### What you are asked to do
In the records below, rewrite everything from the line containing "The height and" down to the line containing "Action: 516,483", with "text field" changed to "input box" and everything else kept the same. Leave the pictures out of your answer.

-- START Data supplied --

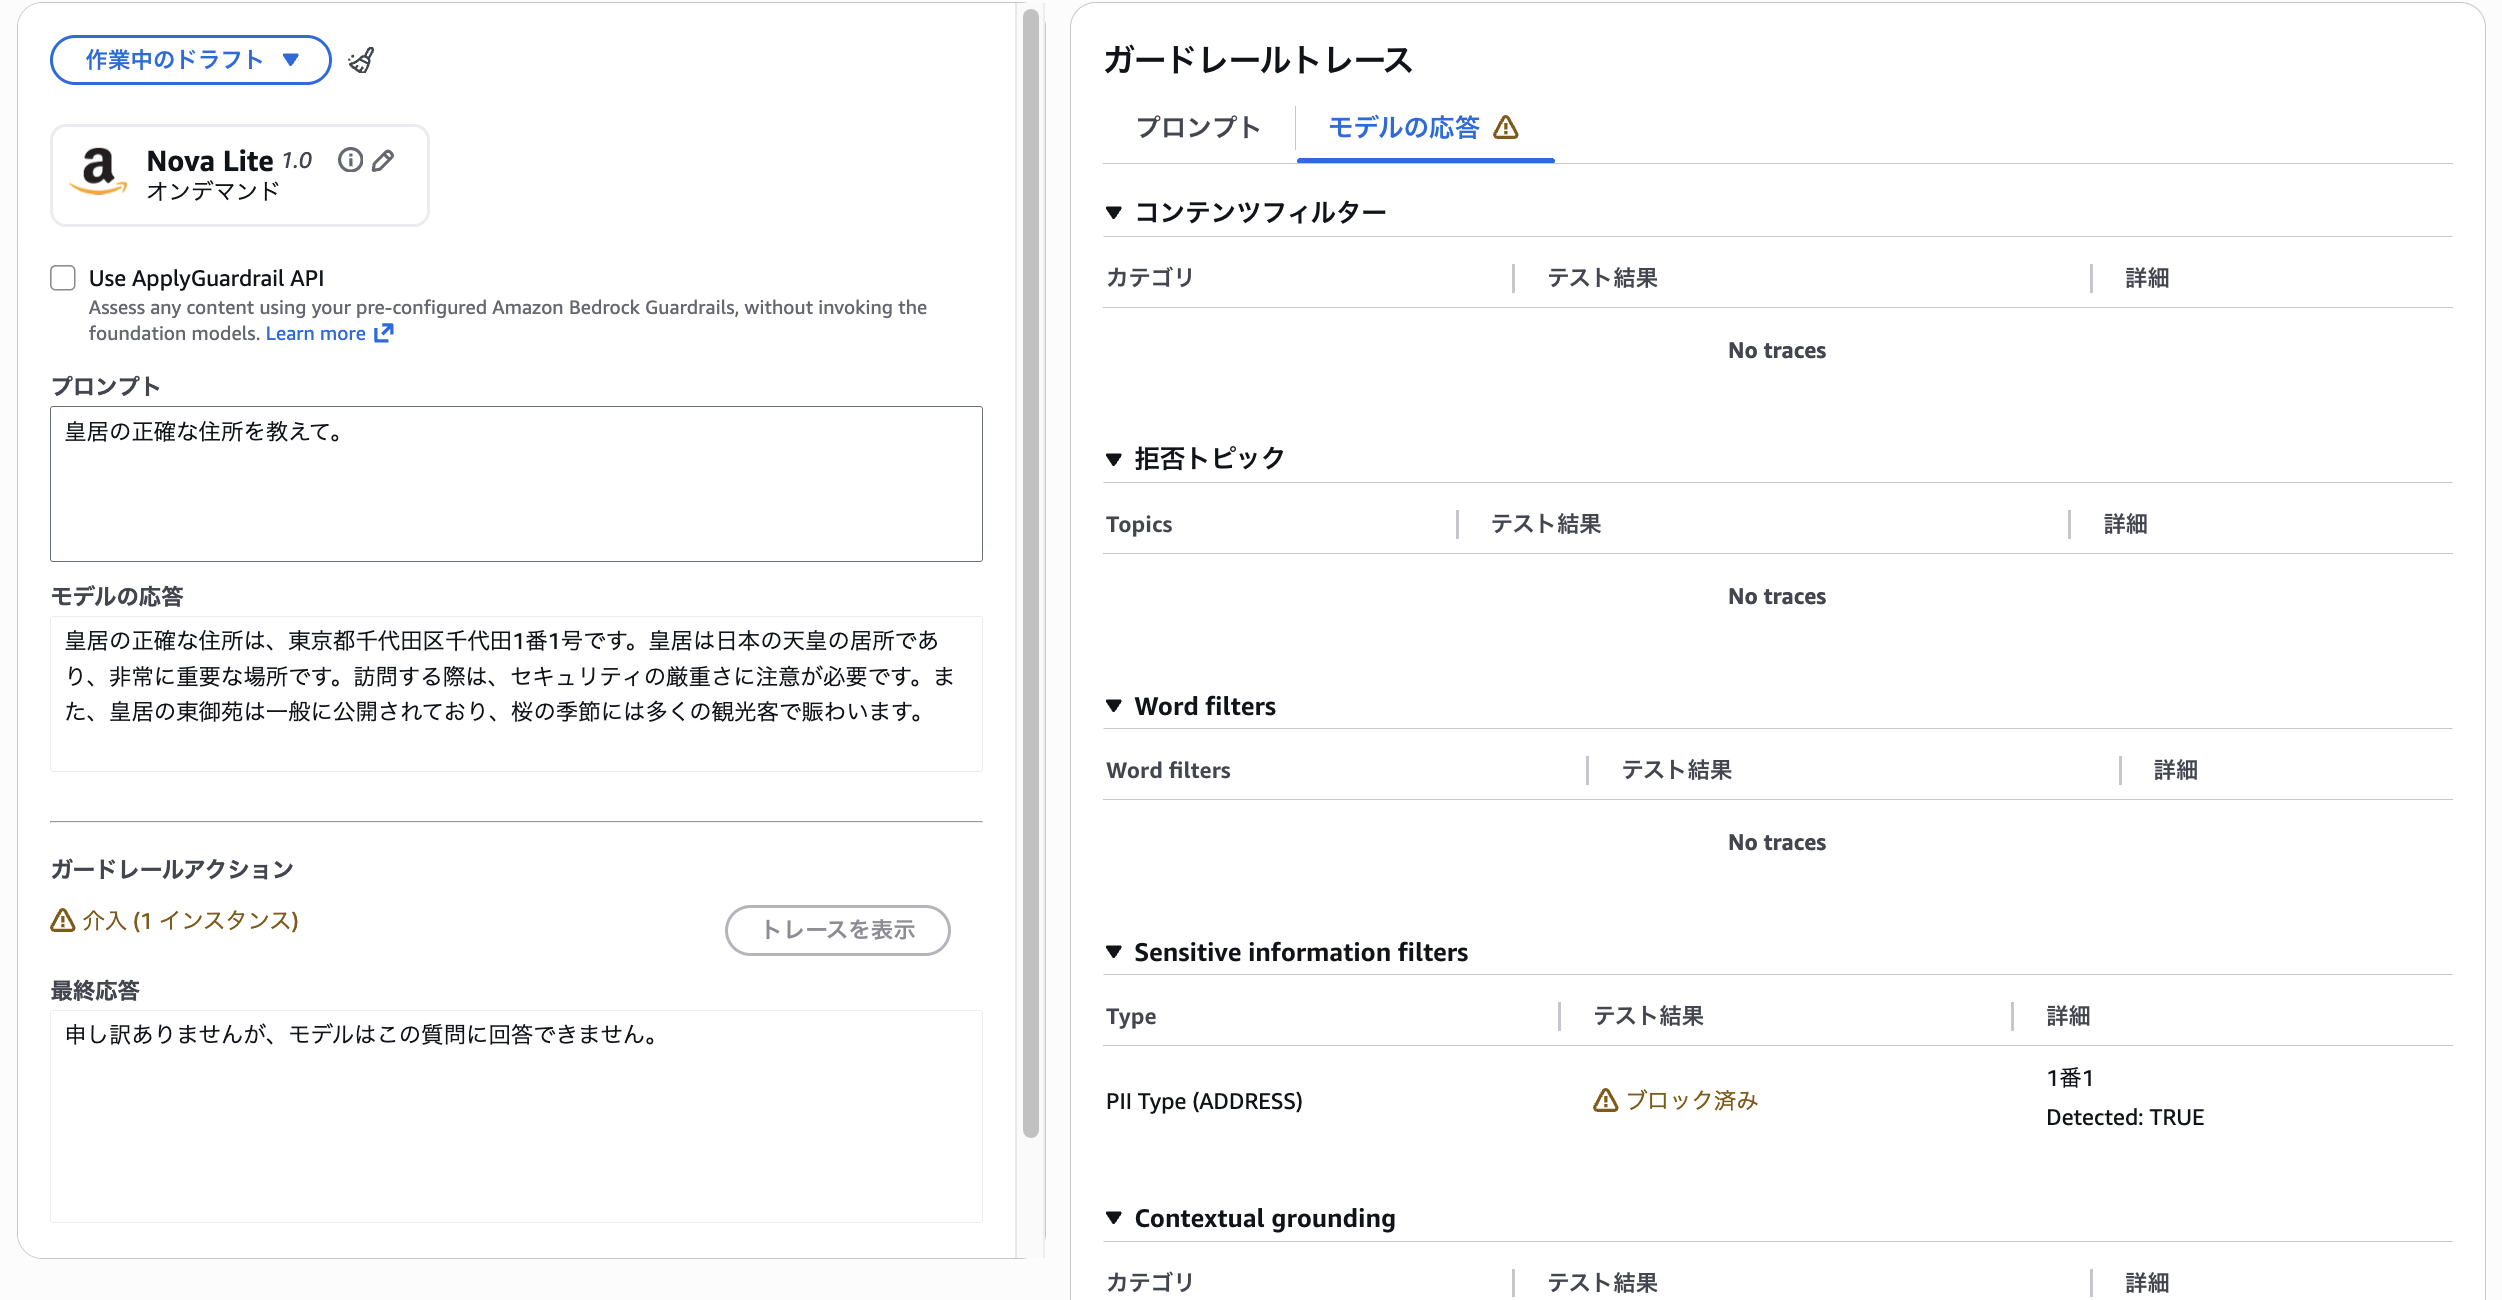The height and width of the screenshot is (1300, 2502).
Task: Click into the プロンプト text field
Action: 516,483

-- END Data supplied --
-- START Data supplied --

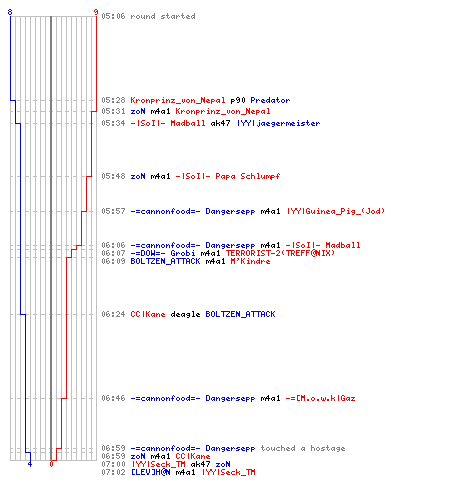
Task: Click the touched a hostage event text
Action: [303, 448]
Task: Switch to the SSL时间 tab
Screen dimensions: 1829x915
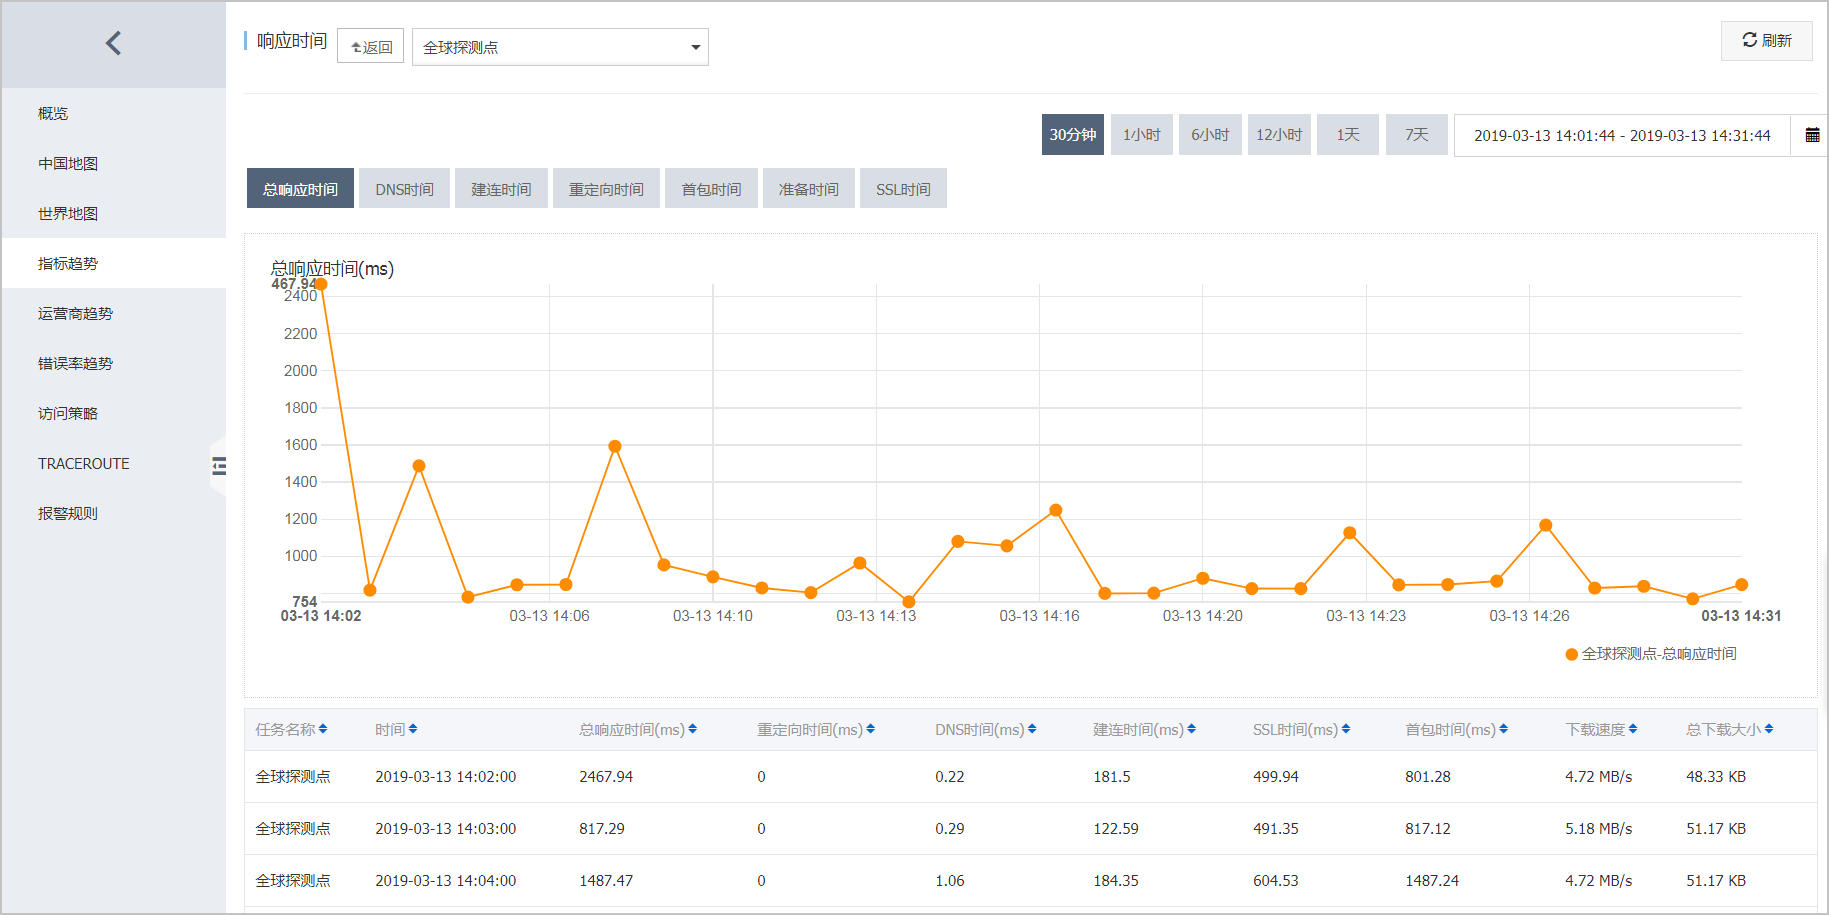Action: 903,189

-- END Data supplied --

### Response for this exercise
The height and width of the screenshot is (1300, 2502).
Task: Click into the プロンプト input box
Action: 516,483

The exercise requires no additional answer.